Being agents of transformation

By Giles Fraser
October 17, 2007

When write something a bit controversial in the newspapers I get a flurry of emails and letters informing me that I have flushed my career down the lavatory. “You’ll never be a bishop now,” they say. Well, some of them, anyway.

What depresses me about these letters is that they assume that the ambition of the clergy is limited to who becomes the next Bishop of Grimthorpe or Archdeacon of Bunty. If this is the extent of clerical ambition, then it is nowhere near ambitious enough.

There is a phrase that stuck with me long ago after reading R. W. Church’s history, The Oxford Movement (1891). He described the stereotypical genial broad-church clergyman, before Keble’s great theological revolution, as “not fully alive to the greatness of his calling”.

There could hardly be a more damning condemnation of a priest. Or any disciple, for that matter.

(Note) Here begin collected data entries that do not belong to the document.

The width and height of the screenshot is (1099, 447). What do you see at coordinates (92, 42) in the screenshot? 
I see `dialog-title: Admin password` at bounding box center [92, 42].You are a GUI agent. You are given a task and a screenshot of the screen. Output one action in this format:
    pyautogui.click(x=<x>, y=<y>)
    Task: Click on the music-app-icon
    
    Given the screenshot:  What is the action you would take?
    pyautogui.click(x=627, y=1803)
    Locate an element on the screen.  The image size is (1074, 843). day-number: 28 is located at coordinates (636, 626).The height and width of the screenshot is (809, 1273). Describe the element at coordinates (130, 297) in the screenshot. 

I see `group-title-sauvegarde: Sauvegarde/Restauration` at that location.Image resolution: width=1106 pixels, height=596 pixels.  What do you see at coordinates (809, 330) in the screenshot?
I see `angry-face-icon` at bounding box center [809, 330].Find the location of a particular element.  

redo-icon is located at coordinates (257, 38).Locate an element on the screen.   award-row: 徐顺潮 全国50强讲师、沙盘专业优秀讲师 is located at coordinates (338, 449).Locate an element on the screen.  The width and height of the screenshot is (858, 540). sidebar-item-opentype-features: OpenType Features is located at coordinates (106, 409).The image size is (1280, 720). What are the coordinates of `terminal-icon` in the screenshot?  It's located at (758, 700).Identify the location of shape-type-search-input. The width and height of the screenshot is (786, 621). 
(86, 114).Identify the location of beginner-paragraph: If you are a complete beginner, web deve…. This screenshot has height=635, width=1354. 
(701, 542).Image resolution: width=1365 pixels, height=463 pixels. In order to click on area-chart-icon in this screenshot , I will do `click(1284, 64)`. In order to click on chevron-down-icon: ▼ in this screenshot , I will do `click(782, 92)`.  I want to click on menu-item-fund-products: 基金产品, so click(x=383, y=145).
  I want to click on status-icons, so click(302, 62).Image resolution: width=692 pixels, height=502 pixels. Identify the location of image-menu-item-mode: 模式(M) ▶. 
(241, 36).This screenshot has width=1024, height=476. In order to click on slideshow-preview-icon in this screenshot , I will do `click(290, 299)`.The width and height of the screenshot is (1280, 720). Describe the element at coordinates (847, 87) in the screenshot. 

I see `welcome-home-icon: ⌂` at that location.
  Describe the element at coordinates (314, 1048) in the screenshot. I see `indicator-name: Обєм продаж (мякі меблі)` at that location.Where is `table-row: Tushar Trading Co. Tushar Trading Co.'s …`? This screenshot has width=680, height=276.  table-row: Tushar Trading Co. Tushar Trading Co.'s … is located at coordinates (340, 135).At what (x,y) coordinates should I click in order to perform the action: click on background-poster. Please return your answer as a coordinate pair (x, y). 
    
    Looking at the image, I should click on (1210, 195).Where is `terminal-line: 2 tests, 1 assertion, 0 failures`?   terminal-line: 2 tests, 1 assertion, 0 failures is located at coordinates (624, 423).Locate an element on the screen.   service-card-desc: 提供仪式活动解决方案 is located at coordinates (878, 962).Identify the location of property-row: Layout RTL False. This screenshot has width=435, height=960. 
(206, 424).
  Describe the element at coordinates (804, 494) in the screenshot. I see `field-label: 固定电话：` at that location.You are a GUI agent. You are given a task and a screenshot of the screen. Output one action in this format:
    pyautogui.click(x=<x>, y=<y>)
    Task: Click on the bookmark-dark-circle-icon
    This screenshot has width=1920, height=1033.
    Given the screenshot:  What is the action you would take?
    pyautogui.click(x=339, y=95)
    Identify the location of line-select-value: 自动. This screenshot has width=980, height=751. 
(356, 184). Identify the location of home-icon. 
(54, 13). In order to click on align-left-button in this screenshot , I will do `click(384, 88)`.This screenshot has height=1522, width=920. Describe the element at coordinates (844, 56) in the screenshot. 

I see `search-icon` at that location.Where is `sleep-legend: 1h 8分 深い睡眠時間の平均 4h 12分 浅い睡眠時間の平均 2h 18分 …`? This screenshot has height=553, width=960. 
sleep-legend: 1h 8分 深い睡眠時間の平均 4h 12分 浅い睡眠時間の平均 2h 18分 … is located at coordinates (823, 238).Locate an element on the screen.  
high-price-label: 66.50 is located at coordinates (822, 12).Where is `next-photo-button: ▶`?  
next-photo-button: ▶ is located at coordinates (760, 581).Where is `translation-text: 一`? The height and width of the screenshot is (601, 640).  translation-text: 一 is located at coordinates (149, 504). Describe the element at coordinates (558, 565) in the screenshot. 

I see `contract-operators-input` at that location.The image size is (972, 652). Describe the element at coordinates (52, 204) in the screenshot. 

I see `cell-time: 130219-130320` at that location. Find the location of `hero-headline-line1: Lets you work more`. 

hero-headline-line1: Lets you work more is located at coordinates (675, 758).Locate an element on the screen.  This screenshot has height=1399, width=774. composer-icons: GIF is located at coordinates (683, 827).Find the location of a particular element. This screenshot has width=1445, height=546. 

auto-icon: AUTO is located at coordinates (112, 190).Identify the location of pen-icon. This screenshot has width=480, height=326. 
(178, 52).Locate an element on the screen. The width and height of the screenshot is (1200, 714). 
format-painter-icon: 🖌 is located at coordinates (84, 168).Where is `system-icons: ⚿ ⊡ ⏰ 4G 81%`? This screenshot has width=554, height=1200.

No, what we need in the Church is not less ambition, but more. We are charged with the most ambitious calling of them all: to be agents of God’s all-transforming love to the world. There is nothing modest about this commission.

“Why, Richard, it profits a man nothing to lose his soul for the whole world . . . but for Wales?” says Thomas More in A Man for All Seasons to his betrayer, Richard Rich, who has been made Attorney-General of Wales.

Now, I mean no disrespect to Wales (that would be an unnecessary piece of career suicide in the present dispensation), but More is right to tease Rich for his pathetic lack of ambition, just as Rich thinks he has made it.

None the less, it would be too easy and high-minded simply to contrast bad “personal ambition” with good “gospel ambition”. The reality is so much more complex, because all of us are amalgams of good and bad, with personal ambition and gospel ambition fighting it out in a continual battle of the soul.

Sometimes, the restless energy of the ego can be requisitioned for the good of others. Sometimes, selfless unworldly “gospel ambition” can be used as an alibi for the failure of the new church-hall project, or the fact that fewer people are coming to your church. I admit it: it is (partly) my ego that wants my church full. Good ambition and bad ambition weave in and out of each other.

I may be wrong about all of this, but because we so rarely have a grown-up discussion about ambition in the Church, we allow this great spiritual battle to take place in the dark. And spiritual battles in the dark allow evil a mighty head start.


(c) Giles Fraser. The author is Anglican Team Rector of Putney and a lecturer in philosophy. His most recent book is Christianity with Attitude.